Terkait anggaran ini, Nyanyang menegaskan, akan ada rencana pemotongan 15-20 persen untuk setiap SKPD mitra kerjanya. Pemotongan ini, sebutnya, juga berdasarkan patokan kelayakan dan kinerja setiap SKPD mitra kerja di tahun 2016 yang dinilai Nyanyang sangat kurang dari harapan.

“Tahun 2016 sangat kurang. Harusnya dengan anggaran yang ada harus memaksimalkan kinerja SKPD. Ini malah sebliknya, makin kurang. Terutama dalam hal kualitas dan pelayanan kepada masyarakat dan pengusaha di Kota Batam,” ungkap Politisi Partai Gerakan Indonesia Raya (Gerindra) tersebut.
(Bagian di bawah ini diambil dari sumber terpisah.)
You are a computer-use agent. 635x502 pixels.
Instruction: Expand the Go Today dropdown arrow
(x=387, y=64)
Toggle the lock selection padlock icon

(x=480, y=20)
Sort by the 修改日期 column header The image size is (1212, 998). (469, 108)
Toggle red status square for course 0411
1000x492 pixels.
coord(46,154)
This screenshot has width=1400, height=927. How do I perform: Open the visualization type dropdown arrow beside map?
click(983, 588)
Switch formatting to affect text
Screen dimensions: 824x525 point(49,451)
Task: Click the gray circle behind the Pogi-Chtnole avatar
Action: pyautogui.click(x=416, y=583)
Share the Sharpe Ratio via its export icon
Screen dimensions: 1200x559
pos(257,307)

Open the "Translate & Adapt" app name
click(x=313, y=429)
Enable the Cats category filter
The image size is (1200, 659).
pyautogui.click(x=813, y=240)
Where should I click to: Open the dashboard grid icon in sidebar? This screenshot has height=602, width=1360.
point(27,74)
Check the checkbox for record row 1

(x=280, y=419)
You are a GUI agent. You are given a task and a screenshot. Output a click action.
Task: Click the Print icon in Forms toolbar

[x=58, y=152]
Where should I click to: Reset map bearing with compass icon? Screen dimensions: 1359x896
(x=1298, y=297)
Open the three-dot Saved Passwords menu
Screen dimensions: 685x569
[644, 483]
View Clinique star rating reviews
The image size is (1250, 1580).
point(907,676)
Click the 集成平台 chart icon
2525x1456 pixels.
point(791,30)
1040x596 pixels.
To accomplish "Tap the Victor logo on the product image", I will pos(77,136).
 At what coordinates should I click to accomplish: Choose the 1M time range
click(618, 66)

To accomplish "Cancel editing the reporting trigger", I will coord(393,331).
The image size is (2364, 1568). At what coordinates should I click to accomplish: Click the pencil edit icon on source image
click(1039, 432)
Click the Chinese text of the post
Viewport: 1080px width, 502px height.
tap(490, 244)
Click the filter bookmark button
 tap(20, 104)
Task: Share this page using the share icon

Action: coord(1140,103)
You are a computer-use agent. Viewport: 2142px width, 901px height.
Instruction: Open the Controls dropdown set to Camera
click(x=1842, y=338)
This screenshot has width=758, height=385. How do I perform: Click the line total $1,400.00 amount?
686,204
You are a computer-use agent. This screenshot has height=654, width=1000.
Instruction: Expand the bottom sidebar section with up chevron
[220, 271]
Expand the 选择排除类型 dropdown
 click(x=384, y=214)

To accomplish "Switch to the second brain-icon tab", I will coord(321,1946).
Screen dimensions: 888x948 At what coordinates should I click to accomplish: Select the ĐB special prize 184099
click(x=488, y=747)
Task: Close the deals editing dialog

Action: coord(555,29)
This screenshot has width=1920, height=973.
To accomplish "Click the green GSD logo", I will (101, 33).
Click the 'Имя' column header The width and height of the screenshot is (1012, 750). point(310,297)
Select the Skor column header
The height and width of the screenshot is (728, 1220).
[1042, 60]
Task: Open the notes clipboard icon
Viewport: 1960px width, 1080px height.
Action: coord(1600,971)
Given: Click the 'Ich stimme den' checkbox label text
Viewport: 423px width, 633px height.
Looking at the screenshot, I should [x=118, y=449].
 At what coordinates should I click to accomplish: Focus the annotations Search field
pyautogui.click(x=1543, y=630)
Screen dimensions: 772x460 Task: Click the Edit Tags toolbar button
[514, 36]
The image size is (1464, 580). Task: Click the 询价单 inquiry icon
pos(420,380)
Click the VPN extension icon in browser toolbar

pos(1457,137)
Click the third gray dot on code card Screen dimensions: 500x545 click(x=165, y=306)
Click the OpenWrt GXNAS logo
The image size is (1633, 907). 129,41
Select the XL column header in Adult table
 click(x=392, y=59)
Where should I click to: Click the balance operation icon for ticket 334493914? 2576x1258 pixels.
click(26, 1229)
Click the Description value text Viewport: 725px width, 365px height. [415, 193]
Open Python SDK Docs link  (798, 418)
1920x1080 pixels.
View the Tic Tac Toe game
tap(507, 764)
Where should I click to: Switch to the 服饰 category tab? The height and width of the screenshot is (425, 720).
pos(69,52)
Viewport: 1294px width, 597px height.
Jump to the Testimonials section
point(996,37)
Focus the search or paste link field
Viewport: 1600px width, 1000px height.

Ia menambahkan, saat ini selain BKD, mitra kerja Komisi I yang sudah memberikan KUA PPAS adalah Badan Pengelolaan Perbatasan Dan Pertanahan Daerah (BP3D) Batam, Badan Penanaman Modal dan Pelayanan Terpadu Satu Pintu (BPM-PTSP) Batam.

“Kalau Satpol PP belum,” kata Nyanyang lagi.

Untuk BPM-PTSP sendiri, ia menyebutkan ada pengurangan rencana anggaran dari tahun sebelumnya Rp 3,1 miliar jadi Rp 2,9 miliar.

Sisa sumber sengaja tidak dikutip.